═══ DATA IN THIS EXERCISE ═══

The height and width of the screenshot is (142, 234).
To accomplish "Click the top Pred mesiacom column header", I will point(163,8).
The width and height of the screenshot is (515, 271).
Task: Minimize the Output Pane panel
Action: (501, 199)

═══

PROBLEM
The output must reproduce the whole listing without a single change.

ANSWER BOX
The height and width of the screenshot is (142, 234).
To accomplish "Click the top Pred mesiacom column header", I will point(163,8).
The width and height of the screenshot is (515, 271).
Task: Minimize the Output Pane panel
Action: (501, 199)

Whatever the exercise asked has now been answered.